Peaceful Transition and The Mass Strike Method

One thing that might put a lot of "moderates" off revolutionary theory is the part where French people build barricades and start beheading royals. It's a little disproportionate for modern times (at least it seems that way on first glance). The usual response should be that there are many forms of revolutionary work, most of which don't involve pitchforks or guillotines, but the vision of a peaceful transition period out of capitalism - the entire point of Social Democrats - is usually dismissed as a pipe dream by a majority of revolutionary Marxists.

In 1906 Rosa Luxemburg wrote The Mass Strike, the Political Party and the Trade Unions, chronicling the role of the Mass Strike in the then recent social gains in Germany, and Russia to a lesser extent. This choice in subject is intuitive, as Germany was - at the time - understood to be the most socially progressive democracy, something that at that time may well have been true, and the relatively recent revolution in Russia had kickstarted the drive towards positive social reforms in neighboring nations. She goes through the motions that such a work usually entails, albeit engaging a little more amiably with the role of the anarchists in the process. Her point in writing this work is to give an opening for workers to do revolutionary organizing without having to partake in the usual hard work that is also often considered criminal. It also possibly puts Hegel's Master/Slave dialectic into action nicely, I don't really know, I haven't properly read that yet. It also lays the groundwork for understanding how Capital deals with change.

The idea of reformists, often (perhaps harshly, but not without reason) maligned as revisionists, is to use legal processes and the political apparatus to drive change. Utilizing methods like the mass strike, that is debilitating protest, technically falls into this category, with the added bonus that it doesn't encroach on the pacifist ideals most social democrats seem to have when it comes to driving political action. Upholding this approach as the one true and correct method for social change however is misguided, as was documented by years and years of attempts, but the details of this is often complicated circumstances which - to some - justify violent intervention by police and/or military. Luxemburg sketches the mass strike of railway workers in Kiev during late July 1905, during which they sat themselves down on the tracks and blocked rail traffic. They took their wives and children along, under the assumption that the social democratic political arm would make sure they remained protected from excessive state violence. To quote:

During the night two delegates of the railwaymen were arrested. The strikers immediately demanded their release, and as this was not conceded, they decided not to allow trains to leave the town. At the station all the strikers with their wives and families sat down on the railway track – a sea of human beings. They were threatened with rifle salvoes. The workers bared their breasts and cried, “Shoot!” A salvo was fired into the defenceless seated crowd, and thirty to forty corpses, amongst them women and children, remained on the ground.

### Material supplied
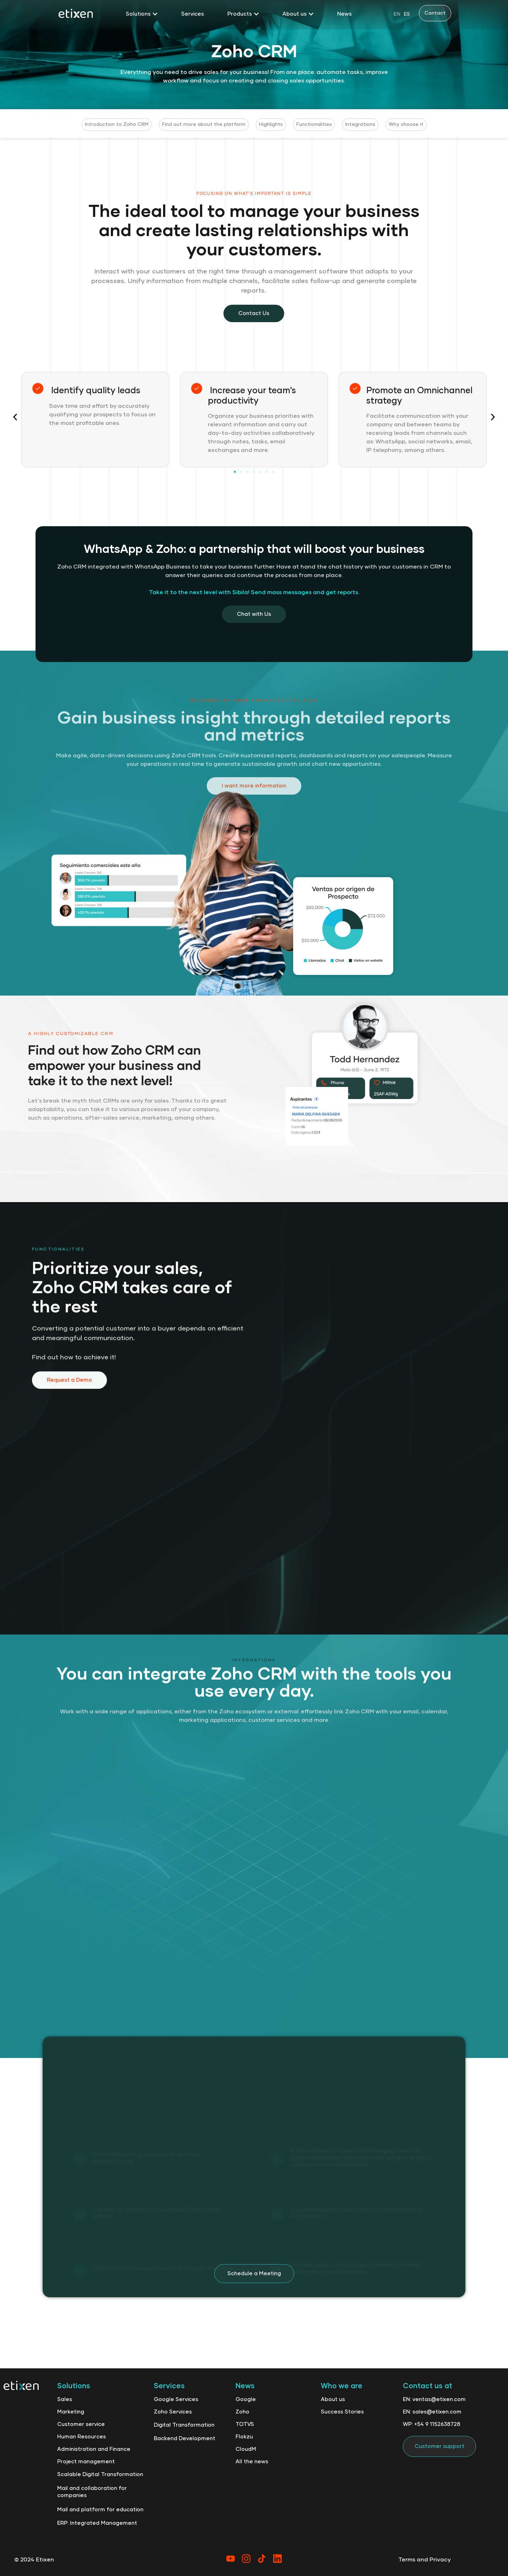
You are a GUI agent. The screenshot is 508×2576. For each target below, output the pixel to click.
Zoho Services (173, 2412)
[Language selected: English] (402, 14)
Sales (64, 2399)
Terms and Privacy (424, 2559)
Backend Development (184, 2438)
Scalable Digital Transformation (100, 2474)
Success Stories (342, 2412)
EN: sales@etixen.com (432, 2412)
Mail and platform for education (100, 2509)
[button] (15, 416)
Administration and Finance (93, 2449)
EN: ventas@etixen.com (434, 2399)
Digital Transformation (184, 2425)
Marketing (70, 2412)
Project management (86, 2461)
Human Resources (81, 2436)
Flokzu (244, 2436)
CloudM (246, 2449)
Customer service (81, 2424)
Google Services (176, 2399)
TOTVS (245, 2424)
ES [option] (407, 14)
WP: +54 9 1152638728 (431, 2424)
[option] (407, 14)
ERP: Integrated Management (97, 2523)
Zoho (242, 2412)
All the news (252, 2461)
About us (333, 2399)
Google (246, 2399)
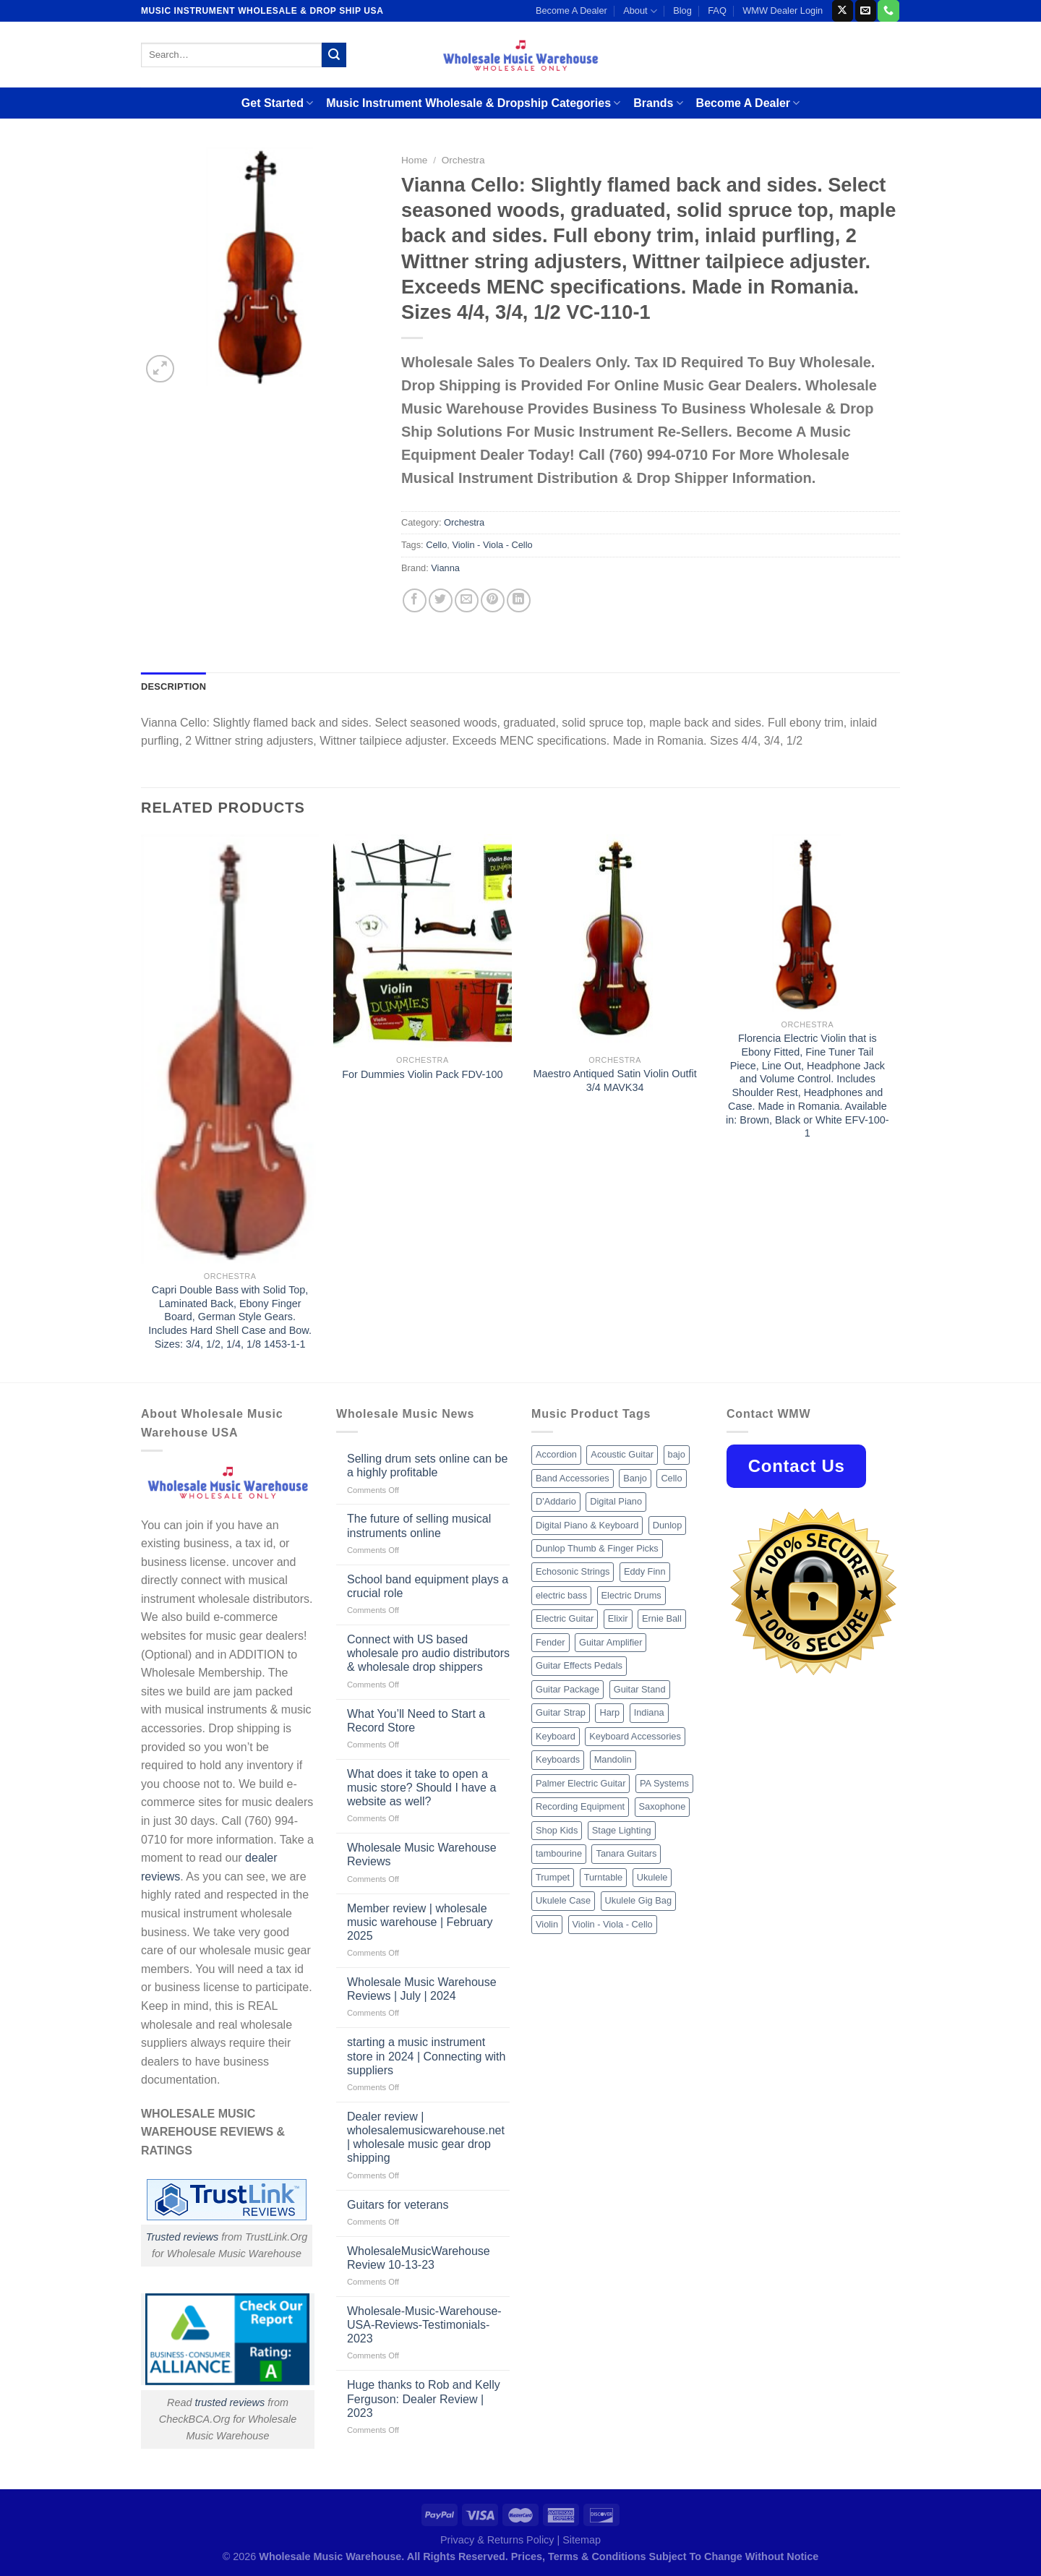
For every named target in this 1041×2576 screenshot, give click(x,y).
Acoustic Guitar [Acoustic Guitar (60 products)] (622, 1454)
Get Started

### Required actions
A: Answer these questions from the mass strike essay:
(i) In what year did Luxemburg write The Mass Strike, the Political Party and the Trade Unions?
(ii) In which city did the railway workers' strike of late July 1905 take place?
(iii) How many corpses remained on the ground after the salvo?
B: Repeat word for word the part of the mass strike essay that opens with the words containing "Peaceful Transition and" and closes with "of revolutionary Marxists.".
C: Please say whether each statement agrees with the mass strike essay. Answer yes or no, and quote the words that decide it.
(i) Luxemburg's work treats the role of the anarchists somewhat more amiably than such works usually do.
(ii) The two arrested railway delegates were released once the strikers demanded it.
(iii) The strikers brought their families with them to the station.
The material is not needed here.

### Expected results
A:
(i) 1906
(ii) Kiev
(iii) Thirty to forty

B:
Peaceful Transition and The Mass Strike Method

One thing that might put a lot of "moderates" off revolutionary theory is the part where French people build barricades and start beheading royals. It's a little disproportionate for modern times (at least it seems that way on first glance). The usual response should be that there are many forms of revolutionary work, most of which don't involve pitchforks or guillotines, but the vision of a peaceful transition period out of capitalism - the entire point of Social Democrats - is usually dismissed as a pipe dream by a majority of revolutionary Marxists.

C:
(i) Yes: "albeit engaging a little more amiably with the role of the anarchists in the process"
(ii) No: "The strikers immediately demanded their release, and as this was not conceded, they decided not to allow trains to leave the town."
(iii) Yes: "At the station all the strikers with their wives and families sat down on the railway track"